La seriedad eclesiástica —lo muy en serio que se toma el asunto— te subleva, te repatea, porque tú eres más del autoengaño y la existencia paralela. Puedes patalear cuanto quieras; puedes rechinar la dentadura y echar espumarajos; puedes reír como un demente y hasta poner esa cara, tan típica tuya, de perdonavidas: no lograrás volverte tonto; no encontrarás una explicación mejor para tanta separación, tanta violación en grupo, tanto exhibicionismo, tanto drama y tanta aberración.
Y aun así, tú, contumaz, pusilánime, congraciante, gregario, negarás lo apodíctico y seguirás en vía muerta, fingiendo que te burlas de la Iglesia y dejando escapar un destello de admiración por el rabillo del ojo; sintiendo, mientras pisas el viscoso légamo de tu muerte anticipada, mientras pugnas por salir del hediondo sepulcro al que te arrojaron, ese anhelo espiritual que te suena dentro y no te atreves a confesar. Dejaste, por temor al rechazo, para no ser menos, que te pusieran los grilletes de la moda y te condujesen a la caverna de los lugares comunes, donde comes embustes, bebes negruras y vomitas frustraciones. Y aun así continuas adoptando, contra el viento de tu inteligencia y la marea de tu percepción, el criterio del rebaño. Eres un ignorantazo, un snob ideológico, un bobo. Ves pasar la esencia, eso —Ése— que te colmaría el alma, pero miras de refilón al enjambre de patanes que te vigila, que te aherroja, que no te quiere libre, que te vende cada hora la misma caja vacía cambiando el envoltorio y no das el paso elástico, airoso, valiente y subversivo que te sacaría del fango. Una sonrisilla irónica, un bufidito, un mohín de lástima y has perdido tu identidad.
Por tu pánico maldito a la concurrencia.
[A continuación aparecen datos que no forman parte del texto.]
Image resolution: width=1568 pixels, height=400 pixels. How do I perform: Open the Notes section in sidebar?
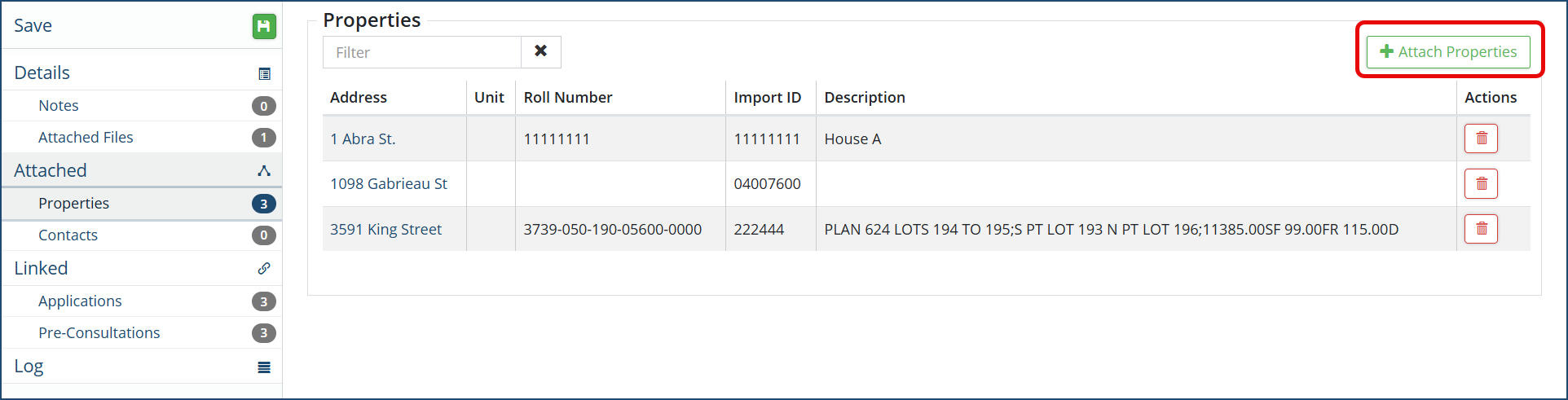(59, 106)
Por el estrafalario sentido del ridículo que te dejaste inocular, sabrás tú mejor que nadie cuándo. Y aceptas, en fin, esa majadería de que ya estamos en el siglo XXI, ese despropósito del atraso, de la mojigatería, de que son otros tiempos. Como si fuésemos nosotros quienes los marcamos y los definimos. Es, como puedes comprobar, la tentación de siempre, la engañifa del primer instante, la misma usurpación y el mismo encumbramiento que quisieron para sí aquellos dos buenazos. Y el mismo timador, el mismo tahúr, que sigue acechando con el mismo carromato y la misma bisutería. Debes preguntarte si el desvarío que ves en algunas propuestas no estará en tu sesera.